Fairness opinions – what’s the need?
The use of a fairness opinion to okay the pricing on GP-led processes will be a legal requirement should the US Securities and Exchange Commission succeed in driving home its proposals from the beginning of this year. Despite this, fewer processes are making use of them.
In the view of one secondaries lawyer, this is partly because of the premium to NAV that selling LPs often receive in GP-led deals – making the price less likely to draw scepticism – and the growing number of deals that derive their price from the sale of a minority stake on the open market.
“It is always recommended that the GP should [get a fairness opinion] but oftentimes they say, ‘Look, we’re running a process, the process is going to show us what the price is, what more do we need?’” the lawyer said.
And if the rules change?
“Everyone is going to do it if the SEC says so,” the lawyer replied.
LP scepticism is on the rise
With the increased time and effort LPs have to dedicate towards evaluating continuation fund deals comes a rising scepticism, said a secondaries buyer. Some are asking why, if an asset is so good, it cannot be bought outright by the sponsor’s new vehicle in a fund-to-fund transfer. Other LPs believe there is a “change-of-control premium” that comes with a full M&A process; traditionally, secondaries buyers claimed they could offer a higher price due to their lower cost of capital.
“It is really important to have a story behind why you think a GP-led deal makes sense for your particular fund or set of assets at this particular juncture,” the panellist said. “Not every single deal that is coming to market is getting done.”
Sponsors should be prepared to share
In a GP-led deal, sponsors need to position their assets to the interested secondaries buyers as if they were conducting an M&A process, said one buyer.
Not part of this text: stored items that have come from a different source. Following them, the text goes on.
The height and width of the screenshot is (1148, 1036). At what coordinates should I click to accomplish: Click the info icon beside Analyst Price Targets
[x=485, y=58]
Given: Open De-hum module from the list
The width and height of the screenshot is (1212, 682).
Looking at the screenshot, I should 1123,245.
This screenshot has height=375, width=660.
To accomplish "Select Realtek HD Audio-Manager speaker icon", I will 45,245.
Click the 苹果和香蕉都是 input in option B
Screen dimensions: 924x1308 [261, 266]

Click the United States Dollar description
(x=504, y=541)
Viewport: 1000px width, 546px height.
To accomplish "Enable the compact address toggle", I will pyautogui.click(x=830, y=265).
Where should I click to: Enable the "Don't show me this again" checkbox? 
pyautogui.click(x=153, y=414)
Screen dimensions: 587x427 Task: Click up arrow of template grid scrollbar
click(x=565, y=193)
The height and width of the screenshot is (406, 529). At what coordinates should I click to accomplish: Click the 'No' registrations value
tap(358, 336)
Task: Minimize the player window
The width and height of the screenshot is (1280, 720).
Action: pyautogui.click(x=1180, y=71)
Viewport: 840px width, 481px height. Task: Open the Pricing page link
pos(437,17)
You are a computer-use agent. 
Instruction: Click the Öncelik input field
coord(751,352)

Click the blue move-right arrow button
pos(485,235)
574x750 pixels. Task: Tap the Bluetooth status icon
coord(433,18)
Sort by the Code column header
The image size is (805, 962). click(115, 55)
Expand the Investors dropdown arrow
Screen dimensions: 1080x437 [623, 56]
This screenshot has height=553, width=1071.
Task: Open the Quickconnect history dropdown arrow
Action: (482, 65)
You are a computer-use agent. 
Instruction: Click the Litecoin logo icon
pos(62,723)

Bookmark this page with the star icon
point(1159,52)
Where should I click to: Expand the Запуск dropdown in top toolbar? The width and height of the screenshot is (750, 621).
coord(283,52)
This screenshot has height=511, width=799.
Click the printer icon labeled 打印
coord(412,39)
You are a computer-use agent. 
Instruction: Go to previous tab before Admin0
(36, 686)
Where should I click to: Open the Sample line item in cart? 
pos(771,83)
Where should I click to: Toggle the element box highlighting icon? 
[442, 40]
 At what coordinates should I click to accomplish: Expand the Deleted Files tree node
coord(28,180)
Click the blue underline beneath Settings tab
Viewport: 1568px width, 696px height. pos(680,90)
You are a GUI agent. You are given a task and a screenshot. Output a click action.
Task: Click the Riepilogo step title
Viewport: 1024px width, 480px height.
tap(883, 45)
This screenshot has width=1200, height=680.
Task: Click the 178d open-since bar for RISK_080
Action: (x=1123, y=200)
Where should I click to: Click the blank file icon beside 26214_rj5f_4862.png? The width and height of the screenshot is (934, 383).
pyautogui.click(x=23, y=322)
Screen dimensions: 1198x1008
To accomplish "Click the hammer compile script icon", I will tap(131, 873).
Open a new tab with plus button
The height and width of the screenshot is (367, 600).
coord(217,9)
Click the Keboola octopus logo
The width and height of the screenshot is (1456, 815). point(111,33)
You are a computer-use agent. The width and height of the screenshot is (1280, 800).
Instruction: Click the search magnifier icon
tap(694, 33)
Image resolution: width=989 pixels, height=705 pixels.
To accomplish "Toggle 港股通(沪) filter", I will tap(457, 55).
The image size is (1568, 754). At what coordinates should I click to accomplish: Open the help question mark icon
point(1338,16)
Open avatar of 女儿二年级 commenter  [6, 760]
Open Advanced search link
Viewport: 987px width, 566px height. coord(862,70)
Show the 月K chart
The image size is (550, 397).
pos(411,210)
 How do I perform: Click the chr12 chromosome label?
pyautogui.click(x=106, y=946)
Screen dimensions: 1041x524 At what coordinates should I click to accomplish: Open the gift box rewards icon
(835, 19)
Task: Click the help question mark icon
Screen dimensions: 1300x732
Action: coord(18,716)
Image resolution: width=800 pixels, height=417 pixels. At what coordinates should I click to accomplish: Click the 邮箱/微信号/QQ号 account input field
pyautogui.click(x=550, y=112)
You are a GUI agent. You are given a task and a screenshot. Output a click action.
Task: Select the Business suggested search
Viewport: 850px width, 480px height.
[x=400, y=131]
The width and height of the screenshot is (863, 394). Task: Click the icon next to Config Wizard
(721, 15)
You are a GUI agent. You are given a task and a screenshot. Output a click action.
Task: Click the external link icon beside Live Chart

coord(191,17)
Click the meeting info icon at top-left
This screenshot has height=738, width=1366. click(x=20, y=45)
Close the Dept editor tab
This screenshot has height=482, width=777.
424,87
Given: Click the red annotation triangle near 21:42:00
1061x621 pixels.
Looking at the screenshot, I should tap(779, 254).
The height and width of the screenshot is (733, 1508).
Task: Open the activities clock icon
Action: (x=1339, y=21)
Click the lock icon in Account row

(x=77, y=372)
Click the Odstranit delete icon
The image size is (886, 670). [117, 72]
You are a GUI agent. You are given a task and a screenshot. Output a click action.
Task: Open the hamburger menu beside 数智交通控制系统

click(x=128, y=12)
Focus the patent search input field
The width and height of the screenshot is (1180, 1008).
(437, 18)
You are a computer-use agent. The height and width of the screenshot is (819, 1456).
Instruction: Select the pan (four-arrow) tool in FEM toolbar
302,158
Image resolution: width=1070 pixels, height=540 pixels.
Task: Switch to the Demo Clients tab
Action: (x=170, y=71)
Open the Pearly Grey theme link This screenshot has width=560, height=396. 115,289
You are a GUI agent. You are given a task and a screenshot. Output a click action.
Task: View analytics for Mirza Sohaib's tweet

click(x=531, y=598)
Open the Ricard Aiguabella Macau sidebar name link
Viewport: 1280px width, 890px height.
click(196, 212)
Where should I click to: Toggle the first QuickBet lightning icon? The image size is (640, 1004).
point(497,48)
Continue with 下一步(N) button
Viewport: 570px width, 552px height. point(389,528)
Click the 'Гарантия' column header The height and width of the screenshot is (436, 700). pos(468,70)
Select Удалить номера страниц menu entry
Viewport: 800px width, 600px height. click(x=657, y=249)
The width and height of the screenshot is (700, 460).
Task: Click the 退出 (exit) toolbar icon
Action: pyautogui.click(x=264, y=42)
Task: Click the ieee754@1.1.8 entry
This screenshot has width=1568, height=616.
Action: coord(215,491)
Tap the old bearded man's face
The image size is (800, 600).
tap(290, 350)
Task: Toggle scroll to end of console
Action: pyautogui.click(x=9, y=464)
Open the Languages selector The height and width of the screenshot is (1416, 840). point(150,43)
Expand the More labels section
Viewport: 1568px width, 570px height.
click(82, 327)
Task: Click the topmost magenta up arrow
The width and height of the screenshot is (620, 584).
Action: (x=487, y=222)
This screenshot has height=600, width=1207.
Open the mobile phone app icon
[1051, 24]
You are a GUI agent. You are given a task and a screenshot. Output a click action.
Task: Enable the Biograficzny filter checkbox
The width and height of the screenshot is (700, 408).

This could mean providing third-party sector research, a consultants’ report on the technology employed by the company or anything that goes above and beyond the basic company financials.
“You are asking buyers to step up. You need to get people as excited as you are about the opportunity,” the buyer said.
Dashed dreams on co-investments drive opportunities
Some LPs are selling their stakes in funds because they were “promised the stars and moon” by GPs and have been disappointed, said one buyer. This adds to a perceived sense of grievance that sponsors are bringing in secondaries buyers to lead GP-led deals – and giving those buyers valuable upside – rather than asking existing co-investors to increase their stakes in top-performing assets.
“Fund sponsors need to remember they are in the funds business first. You still want to be able to offer your LPs co-investment flow. You don’t want them to feel that you are using so many continuation vehicles that you are capping their upside across the board,” said another delegate.